The global ETF market continued to seduce new assets in November with €52.5bn of fresh cash entering ETFs over the month, data from Amundi has indicated. November’s surge brings the yearly total to €554.4bn in new assets coming into ETFs, making 2017 on track to be the largest year ever.
Europe saw €91.1bn flock to its funds this year, with plain vanilla equity ETFs taking the lions share. But inflows were divided between equity markets, with US equity ETFs proving the most popular with Europeans, perhaps owing to the rampant bull run on Wall St. European ETFs were second most popular with Europeans, with Europe proper ETFs more popular than Eurozone trackers.
The US, as always, saw more inflows than anywhere else, with €16.9bn going into plain vanilla US ETFs in November. Since the start of the year, a massive €126.2bn has entered ETFs in the US – more than the GDP of Hungary.
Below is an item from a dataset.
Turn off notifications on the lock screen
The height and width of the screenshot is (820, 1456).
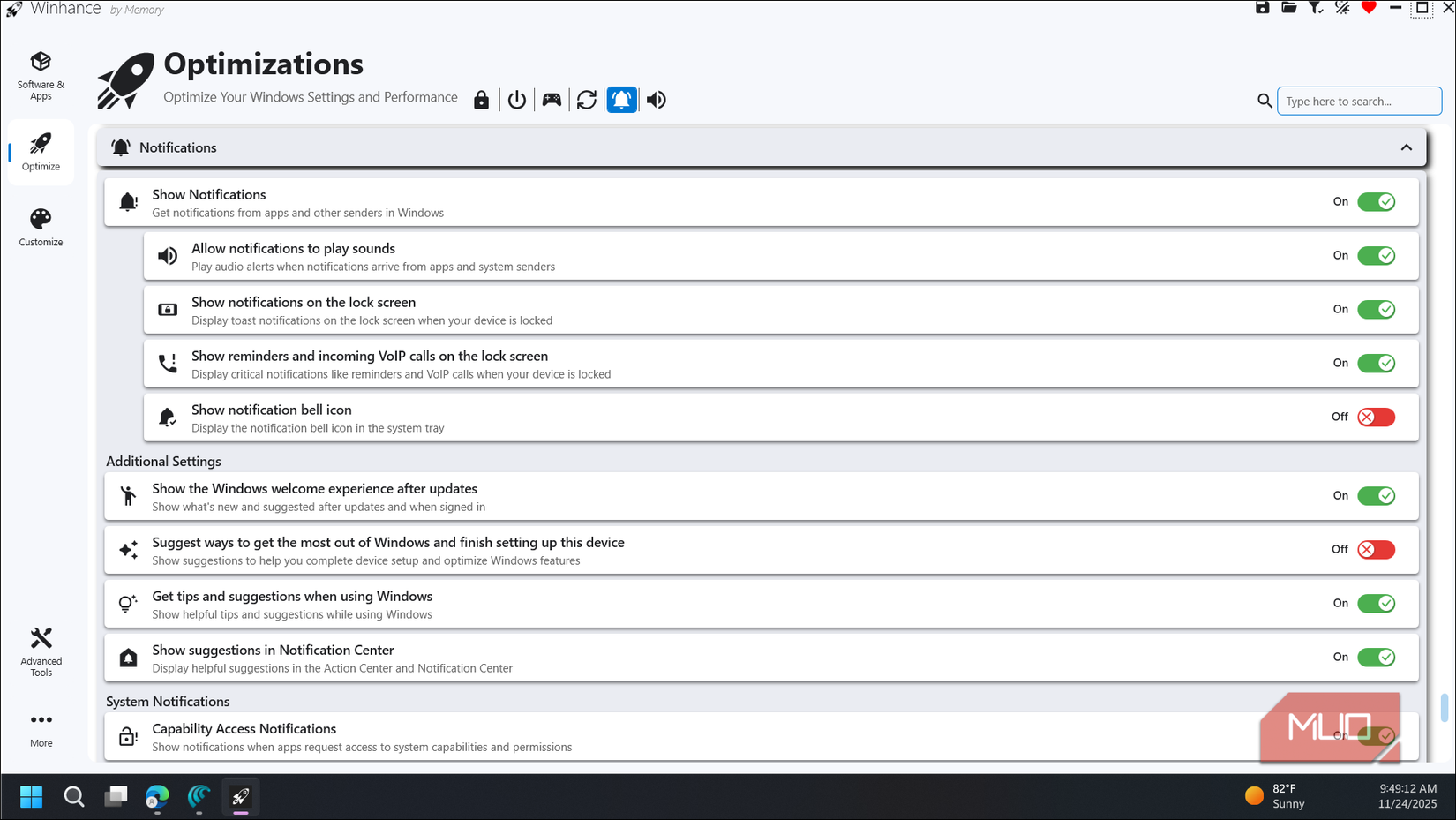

Global ETFs were third most popular and saw a similar amount of new money to emerging markets:€1.1bn. Sector and smart beta ETFs saw similar levels of inflows at €1bn in November. The numbers may come as a cold shower to suggestions that the rise of smart beta would be a defining theme of 2017.
The losers in November were Germany-tracking ETFs, which saw -€305m walk out the door as well as small cap trackers, which lost -€213 million.